What is expected:
Pick out every line in the records below that contains the word "Review" and copy each of those lines.
-- START Material to process --
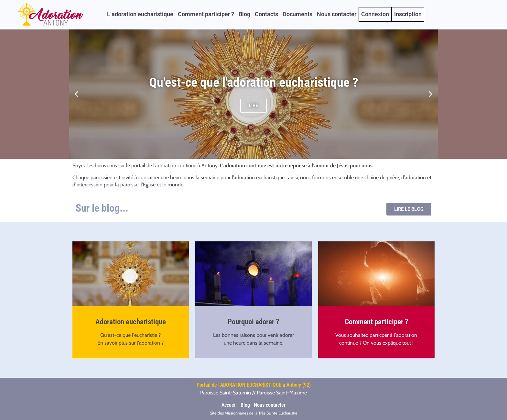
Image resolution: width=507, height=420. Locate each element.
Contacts (266, 14)
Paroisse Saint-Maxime (282, 392)
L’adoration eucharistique (140, 14)
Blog (244, 14)
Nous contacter (337, 14)
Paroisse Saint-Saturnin (225, 392)
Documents (297, 14)
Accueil (229, 405)
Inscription (408, 14)
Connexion (375, 14)
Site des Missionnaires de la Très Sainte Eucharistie (253, 413)
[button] (76, 94)
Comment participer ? (206, 14)
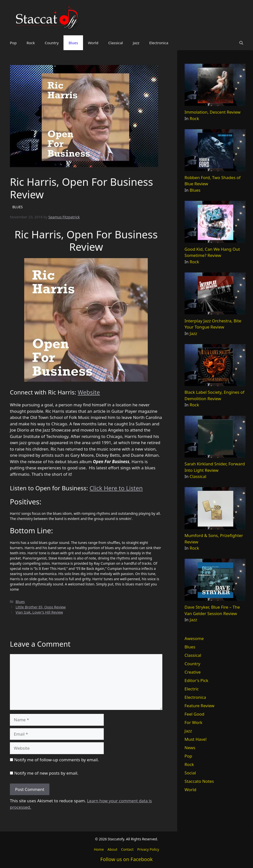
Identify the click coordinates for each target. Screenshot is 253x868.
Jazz (136, 42)
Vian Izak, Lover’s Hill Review (39, 612)
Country (52, 42)
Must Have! (196, 739)
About (112, 849)
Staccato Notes (199, 781)
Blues (73, 42)
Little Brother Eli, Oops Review (40, 607)
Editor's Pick (196, 680)
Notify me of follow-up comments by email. (56, 760)
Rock (30, 42)
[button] (241, 43)
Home (99, 849)
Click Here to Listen (116, 488)
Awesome (194, 638)
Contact (127, 849)
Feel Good (194, 714)
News (190, 747)
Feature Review (199, 706)
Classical (116, 42)
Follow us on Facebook (126, 859)
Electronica (159, 42)
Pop (13, 42)
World (93, 42)
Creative (193, 672)
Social (190, 773)
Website (89, 392)
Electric (192, 689)
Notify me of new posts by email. (46, 773)
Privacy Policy (148, 849)
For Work (193, 722)
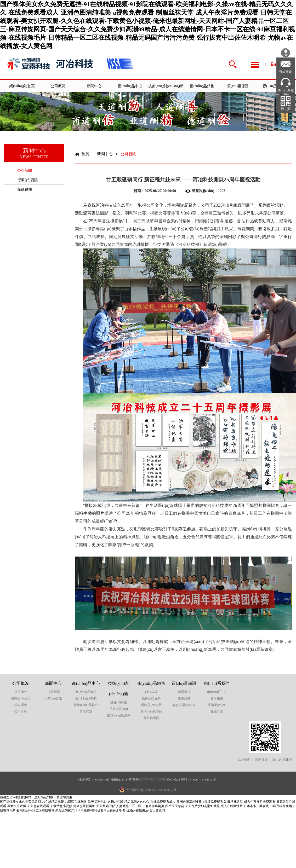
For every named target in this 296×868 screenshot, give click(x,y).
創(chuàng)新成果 (118, 715)
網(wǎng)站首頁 (22, 86)
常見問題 (86, 711)
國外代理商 (151, 718)
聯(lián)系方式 (217, 692)
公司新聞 (25, 170)
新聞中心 (94, 86)
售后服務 (217, 698)
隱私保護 (261, 760)
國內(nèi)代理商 (151, 711)
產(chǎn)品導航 (86, 698)
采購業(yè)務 (217, 705)
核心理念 (21, 705)
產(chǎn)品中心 (130, 86)
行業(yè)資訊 (27, 180)
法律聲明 (244, 760)
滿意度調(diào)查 (184, 705)
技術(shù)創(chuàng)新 (166, 86)
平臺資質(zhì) (118, 709)
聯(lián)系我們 (274, 86)
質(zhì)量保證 (238, 86)
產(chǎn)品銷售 (202, 86)
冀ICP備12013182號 (153, 779)
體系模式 (184, 692)
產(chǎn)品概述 (86, 692)
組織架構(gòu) (21, 698)
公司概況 (58, 86)
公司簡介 (21, 692)
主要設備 (184, 698)
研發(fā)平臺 (119, 702)
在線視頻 (25, 189)
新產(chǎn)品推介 (86, 705)
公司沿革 (21, 711)
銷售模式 (151, 692)
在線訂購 (217, 711)
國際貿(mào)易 (151, 705)
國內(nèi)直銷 (151, 698)
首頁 (85, 154)
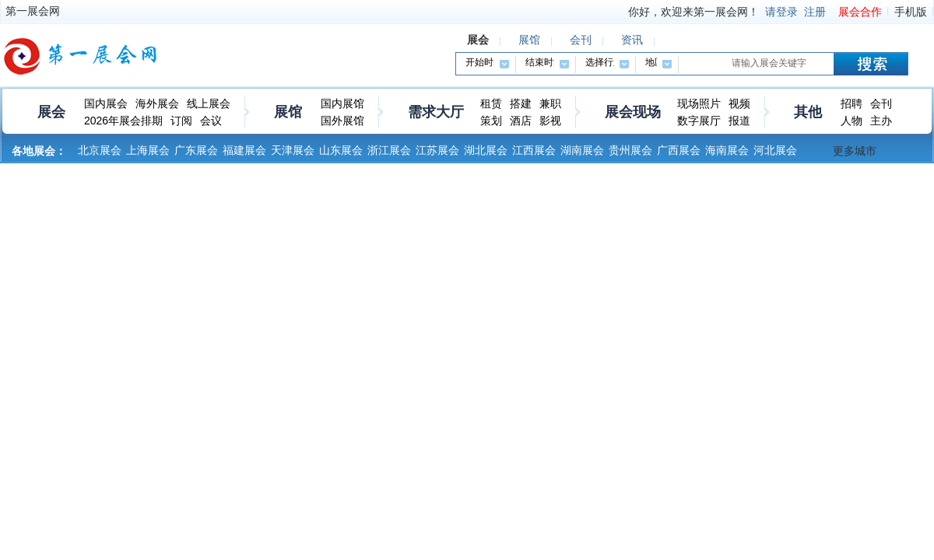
-- END Material to process --
The solution:
Vian Izak, Lover’s Hill Review (39, 612)
Little Brother Eli, Oops Review (40, 607)
Feature Review (199, 706)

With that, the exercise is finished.